Au milieu des années 1990, Virginie Ransinan, aujourd’hui âgée de 46 ans, est devenue la correspondante de Katy Wickenhauser, une adolescente de son âge qui vivait près de Munich. « Pendant plusieurs années, nous passions un mois d’été ensemble, chez l’une, puis chez l’autre, se souvient-elle. J’étais fascinée par la liberté des jeunes Allemands. Les relations maître-élève et parent-enfant n’étaient pas du tout les mêmes. Je sentais qu’en Allemagne, on était moins jugé, qu’on pouvait être qui on voulait. » Après le baccalauréat, Virginie Ransinan partira outre-Rhin dans le cadre du programme Erasmus. Elle y restera dix ans.

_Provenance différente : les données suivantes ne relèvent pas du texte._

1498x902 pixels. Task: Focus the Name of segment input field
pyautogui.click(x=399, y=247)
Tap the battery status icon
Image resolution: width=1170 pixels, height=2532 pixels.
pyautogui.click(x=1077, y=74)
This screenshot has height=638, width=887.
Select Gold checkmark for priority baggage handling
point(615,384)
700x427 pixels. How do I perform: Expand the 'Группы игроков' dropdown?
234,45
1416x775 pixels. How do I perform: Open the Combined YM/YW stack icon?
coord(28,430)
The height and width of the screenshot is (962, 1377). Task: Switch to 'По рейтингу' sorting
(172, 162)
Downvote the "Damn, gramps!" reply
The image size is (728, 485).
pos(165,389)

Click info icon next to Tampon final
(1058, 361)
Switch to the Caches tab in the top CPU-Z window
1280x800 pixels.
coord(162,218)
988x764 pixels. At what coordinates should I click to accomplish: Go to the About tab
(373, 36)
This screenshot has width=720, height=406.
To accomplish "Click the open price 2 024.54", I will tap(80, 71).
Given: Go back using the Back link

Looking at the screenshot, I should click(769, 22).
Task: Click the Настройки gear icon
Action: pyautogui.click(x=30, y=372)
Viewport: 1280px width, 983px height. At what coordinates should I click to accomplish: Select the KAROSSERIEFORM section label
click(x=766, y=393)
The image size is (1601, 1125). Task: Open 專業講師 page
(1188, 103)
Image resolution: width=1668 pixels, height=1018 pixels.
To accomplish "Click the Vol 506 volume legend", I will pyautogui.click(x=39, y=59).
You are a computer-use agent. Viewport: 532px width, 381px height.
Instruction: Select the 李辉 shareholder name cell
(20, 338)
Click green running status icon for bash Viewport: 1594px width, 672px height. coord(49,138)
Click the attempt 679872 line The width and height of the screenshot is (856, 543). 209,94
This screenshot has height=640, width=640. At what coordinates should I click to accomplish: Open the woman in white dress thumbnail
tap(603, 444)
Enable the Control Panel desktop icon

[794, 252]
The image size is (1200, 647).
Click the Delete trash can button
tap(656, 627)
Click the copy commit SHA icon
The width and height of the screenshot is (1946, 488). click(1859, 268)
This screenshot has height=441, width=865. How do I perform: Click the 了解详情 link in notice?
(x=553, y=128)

Des générations de jeunes Français et Allemands se souviennent, comme elle, d’avoir vécu avec le pays voisin des échanges scolaires, culturels ou sportifs. La majorité d’entre eux doivent cette expérience à l’Office franco-allemand pour la jeunesse (OFAJ), un organisme créé dans la foulée de la signature du traité de l’Elysée. Ce texte fondateur de la coopération franco-allemande, signé par le général de Gaulle et le chancelier Konrad Adenauer, le 22 janvier 1963, prévoyait que les deux pays prendraient « des mesures concrètes en vue d’accroître le nombre des élèves allemands apprenant la langue française et celui des élèves français apprenant la langue allemande ».